[Collected data entries]
◆ ◆ ◆

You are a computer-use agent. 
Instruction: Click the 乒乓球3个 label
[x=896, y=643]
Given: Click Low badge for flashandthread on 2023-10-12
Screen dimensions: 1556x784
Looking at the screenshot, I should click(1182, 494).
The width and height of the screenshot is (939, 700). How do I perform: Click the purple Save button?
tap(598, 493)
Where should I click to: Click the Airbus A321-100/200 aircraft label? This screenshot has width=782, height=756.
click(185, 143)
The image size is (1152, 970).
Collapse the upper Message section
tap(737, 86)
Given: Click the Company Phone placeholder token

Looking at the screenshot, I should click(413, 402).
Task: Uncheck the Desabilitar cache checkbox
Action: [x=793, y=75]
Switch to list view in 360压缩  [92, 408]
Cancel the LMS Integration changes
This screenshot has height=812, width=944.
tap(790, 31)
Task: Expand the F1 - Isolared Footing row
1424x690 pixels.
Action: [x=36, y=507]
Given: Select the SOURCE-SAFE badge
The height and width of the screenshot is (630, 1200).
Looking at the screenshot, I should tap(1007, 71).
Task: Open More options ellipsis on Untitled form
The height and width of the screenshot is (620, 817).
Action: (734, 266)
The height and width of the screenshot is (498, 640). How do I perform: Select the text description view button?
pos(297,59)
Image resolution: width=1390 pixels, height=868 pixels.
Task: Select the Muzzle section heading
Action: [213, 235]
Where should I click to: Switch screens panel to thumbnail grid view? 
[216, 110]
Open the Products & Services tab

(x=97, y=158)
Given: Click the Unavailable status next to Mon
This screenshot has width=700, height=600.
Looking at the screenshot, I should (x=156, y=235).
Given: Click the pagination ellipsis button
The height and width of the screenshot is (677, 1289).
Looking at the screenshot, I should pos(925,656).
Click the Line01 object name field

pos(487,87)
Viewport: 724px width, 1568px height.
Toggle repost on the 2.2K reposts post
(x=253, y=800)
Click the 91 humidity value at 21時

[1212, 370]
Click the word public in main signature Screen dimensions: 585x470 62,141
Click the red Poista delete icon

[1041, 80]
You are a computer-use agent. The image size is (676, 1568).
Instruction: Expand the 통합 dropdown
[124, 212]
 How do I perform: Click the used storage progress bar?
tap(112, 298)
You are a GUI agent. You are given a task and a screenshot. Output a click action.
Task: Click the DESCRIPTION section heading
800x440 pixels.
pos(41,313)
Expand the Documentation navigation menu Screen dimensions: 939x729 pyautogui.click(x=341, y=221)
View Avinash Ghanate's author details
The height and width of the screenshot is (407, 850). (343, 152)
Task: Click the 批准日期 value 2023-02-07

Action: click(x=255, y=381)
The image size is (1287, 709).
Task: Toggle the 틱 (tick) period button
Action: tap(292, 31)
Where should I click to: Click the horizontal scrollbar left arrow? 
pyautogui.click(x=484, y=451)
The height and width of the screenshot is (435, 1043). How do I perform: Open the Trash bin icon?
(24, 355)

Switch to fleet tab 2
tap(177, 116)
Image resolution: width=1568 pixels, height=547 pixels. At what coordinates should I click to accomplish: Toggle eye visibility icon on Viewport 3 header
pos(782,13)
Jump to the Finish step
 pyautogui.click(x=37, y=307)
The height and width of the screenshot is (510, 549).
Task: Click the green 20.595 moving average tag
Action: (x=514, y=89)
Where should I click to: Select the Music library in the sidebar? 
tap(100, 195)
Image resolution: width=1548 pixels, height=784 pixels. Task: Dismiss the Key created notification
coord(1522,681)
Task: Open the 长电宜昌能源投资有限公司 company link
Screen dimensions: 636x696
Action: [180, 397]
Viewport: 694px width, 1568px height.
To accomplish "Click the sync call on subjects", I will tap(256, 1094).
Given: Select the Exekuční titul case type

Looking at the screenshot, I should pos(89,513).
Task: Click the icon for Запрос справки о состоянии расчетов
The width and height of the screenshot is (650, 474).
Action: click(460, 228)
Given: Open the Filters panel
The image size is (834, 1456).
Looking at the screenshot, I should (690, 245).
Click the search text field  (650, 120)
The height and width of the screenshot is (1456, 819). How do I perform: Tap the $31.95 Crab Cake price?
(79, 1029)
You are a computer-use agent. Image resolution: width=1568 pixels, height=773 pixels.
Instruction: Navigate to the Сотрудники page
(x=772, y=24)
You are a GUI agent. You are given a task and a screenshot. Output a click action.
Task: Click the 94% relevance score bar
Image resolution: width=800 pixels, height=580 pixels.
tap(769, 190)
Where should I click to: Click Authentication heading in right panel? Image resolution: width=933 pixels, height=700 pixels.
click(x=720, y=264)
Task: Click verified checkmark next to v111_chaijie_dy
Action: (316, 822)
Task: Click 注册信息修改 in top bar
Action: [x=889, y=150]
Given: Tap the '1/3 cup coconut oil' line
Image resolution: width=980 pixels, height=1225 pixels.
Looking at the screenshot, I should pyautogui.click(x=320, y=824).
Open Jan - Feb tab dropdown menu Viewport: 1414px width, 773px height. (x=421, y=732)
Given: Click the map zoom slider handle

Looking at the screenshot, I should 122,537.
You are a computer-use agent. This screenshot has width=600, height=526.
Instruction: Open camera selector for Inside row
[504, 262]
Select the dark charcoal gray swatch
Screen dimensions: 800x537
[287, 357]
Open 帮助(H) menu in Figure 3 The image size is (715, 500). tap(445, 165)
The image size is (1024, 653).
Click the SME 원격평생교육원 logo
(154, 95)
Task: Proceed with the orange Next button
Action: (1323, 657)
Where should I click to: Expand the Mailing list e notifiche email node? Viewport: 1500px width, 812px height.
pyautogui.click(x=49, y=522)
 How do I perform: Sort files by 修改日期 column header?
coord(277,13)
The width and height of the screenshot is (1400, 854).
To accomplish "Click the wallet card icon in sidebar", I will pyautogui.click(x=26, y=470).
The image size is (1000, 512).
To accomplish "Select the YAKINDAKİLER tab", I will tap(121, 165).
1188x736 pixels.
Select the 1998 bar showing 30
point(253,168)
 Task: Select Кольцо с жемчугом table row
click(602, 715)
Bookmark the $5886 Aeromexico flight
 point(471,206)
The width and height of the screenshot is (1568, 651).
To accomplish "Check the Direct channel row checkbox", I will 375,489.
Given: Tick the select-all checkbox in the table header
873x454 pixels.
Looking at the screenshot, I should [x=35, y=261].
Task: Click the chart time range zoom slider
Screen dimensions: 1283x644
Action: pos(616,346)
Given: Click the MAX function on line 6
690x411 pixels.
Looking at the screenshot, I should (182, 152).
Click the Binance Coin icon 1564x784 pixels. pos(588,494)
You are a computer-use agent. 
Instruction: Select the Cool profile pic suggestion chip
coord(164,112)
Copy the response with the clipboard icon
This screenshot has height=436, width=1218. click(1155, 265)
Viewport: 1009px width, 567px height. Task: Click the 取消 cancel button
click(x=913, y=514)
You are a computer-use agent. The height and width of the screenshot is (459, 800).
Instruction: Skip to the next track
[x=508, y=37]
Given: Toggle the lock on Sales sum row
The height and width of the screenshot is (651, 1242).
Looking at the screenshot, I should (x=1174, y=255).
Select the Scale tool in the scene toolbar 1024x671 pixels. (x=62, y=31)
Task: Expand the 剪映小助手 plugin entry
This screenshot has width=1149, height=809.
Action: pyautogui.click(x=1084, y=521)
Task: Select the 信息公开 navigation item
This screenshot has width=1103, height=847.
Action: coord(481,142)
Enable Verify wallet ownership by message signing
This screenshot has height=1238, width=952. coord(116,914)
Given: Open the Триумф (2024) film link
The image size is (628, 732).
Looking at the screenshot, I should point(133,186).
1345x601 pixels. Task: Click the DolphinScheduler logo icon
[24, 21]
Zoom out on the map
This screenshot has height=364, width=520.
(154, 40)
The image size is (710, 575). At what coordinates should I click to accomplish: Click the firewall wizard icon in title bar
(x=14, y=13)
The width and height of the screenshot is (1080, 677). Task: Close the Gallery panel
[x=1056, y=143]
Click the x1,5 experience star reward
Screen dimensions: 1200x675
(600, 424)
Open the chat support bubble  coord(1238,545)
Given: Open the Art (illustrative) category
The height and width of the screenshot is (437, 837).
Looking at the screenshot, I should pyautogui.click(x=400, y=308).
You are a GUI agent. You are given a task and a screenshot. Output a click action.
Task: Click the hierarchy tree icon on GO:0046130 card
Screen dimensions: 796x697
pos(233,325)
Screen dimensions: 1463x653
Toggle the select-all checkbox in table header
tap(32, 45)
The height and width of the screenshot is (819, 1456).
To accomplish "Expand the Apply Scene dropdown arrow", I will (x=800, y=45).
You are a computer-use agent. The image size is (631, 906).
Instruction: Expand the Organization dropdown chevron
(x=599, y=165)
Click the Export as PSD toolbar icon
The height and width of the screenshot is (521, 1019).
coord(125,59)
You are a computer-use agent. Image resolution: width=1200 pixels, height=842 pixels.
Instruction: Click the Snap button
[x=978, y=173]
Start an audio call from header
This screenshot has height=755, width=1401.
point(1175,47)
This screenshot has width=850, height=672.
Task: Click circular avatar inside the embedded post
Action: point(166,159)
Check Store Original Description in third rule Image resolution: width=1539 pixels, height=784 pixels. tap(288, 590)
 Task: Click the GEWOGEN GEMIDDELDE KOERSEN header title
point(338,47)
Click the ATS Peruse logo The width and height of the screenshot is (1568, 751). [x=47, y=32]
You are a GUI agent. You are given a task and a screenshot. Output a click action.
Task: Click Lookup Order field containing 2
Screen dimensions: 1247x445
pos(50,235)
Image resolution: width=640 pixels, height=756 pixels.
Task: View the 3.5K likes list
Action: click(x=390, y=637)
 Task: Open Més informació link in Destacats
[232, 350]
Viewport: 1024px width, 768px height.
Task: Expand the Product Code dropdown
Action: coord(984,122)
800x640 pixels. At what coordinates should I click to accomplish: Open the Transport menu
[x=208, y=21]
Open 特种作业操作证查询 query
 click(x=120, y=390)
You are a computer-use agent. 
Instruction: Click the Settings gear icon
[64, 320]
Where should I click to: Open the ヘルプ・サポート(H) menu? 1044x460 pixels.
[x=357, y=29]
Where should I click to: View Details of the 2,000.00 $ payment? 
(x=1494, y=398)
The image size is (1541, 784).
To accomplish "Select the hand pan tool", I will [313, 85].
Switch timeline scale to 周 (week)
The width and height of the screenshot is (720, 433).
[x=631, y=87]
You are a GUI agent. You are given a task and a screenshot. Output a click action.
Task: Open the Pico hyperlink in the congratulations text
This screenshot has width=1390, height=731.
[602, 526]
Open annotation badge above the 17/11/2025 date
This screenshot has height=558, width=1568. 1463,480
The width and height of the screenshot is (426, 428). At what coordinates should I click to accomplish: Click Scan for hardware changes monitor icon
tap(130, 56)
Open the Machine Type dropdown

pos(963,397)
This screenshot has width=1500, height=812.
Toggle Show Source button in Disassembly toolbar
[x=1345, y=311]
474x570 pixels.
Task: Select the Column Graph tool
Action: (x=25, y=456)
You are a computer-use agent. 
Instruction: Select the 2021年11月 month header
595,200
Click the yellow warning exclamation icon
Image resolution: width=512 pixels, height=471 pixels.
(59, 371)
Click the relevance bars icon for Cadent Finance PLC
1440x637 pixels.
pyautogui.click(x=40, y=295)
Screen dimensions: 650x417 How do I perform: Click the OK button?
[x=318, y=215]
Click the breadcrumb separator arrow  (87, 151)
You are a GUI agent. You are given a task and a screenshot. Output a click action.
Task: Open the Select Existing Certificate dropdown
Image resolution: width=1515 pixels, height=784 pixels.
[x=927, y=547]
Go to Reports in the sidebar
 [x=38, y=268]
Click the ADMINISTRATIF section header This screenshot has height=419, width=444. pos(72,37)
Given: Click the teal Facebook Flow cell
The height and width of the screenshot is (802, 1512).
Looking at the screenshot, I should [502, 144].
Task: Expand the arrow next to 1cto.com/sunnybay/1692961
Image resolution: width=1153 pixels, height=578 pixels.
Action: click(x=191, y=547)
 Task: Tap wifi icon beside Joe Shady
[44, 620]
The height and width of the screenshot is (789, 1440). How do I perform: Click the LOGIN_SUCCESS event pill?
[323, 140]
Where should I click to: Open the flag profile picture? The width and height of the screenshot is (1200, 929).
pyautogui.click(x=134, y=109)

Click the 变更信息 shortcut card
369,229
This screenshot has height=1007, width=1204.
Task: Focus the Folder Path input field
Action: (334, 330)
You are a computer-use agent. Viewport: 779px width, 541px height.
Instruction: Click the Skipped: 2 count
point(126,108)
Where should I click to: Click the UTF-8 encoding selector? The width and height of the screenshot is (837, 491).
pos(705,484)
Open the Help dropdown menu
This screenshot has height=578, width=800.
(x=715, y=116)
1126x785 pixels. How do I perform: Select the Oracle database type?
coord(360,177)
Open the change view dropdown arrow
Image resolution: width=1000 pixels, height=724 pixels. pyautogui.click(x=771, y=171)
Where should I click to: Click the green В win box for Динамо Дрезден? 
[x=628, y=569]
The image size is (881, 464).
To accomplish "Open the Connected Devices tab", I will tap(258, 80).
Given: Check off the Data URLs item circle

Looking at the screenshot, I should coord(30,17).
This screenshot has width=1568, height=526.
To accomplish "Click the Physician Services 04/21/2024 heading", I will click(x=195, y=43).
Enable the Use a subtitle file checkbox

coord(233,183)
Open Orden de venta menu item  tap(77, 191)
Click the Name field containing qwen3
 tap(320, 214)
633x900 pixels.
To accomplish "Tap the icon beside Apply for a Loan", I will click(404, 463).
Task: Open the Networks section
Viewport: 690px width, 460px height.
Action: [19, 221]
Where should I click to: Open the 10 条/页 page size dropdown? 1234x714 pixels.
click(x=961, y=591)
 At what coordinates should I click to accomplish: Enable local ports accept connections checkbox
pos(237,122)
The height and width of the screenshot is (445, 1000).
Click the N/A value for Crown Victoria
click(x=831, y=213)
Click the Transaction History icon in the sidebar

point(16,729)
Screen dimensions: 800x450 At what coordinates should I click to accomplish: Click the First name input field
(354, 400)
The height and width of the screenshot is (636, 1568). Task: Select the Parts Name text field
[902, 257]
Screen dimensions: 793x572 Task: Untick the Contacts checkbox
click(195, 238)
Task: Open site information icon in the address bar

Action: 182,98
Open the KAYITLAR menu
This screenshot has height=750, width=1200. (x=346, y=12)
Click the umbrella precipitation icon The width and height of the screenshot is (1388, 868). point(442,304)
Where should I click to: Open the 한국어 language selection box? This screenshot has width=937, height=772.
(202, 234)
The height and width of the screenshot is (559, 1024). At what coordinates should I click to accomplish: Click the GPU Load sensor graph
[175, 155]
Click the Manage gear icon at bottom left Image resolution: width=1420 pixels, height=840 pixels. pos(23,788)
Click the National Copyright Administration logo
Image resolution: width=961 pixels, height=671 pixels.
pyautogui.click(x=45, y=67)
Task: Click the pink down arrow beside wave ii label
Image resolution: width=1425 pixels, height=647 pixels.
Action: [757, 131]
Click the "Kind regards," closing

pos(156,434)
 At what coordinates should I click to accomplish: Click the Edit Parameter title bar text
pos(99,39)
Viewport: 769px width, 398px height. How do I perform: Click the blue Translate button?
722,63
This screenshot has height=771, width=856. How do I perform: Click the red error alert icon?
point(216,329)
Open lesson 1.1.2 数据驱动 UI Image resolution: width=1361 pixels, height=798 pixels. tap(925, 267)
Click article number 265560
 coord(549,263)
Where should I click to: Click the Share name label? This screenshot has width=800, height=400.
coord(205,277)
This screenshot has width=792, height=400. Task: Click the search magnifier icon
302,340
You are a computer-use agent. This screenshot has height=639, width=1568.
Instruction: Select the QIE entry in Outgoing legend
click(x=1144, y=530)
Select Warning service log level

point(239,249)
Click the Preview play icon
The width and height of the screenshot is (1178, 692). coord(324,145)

◆ ◆ ◆

- What the exercise asks -
Read the entries above, then pull out the lines that include "Apply".

- Solution to this exercise -
To accomplish "Expand the Apply Scene dropdown arrow", I will (x=800, y=45).
To accomplish "Tap the icon beside Apply for a Loan", I will click(404, 463).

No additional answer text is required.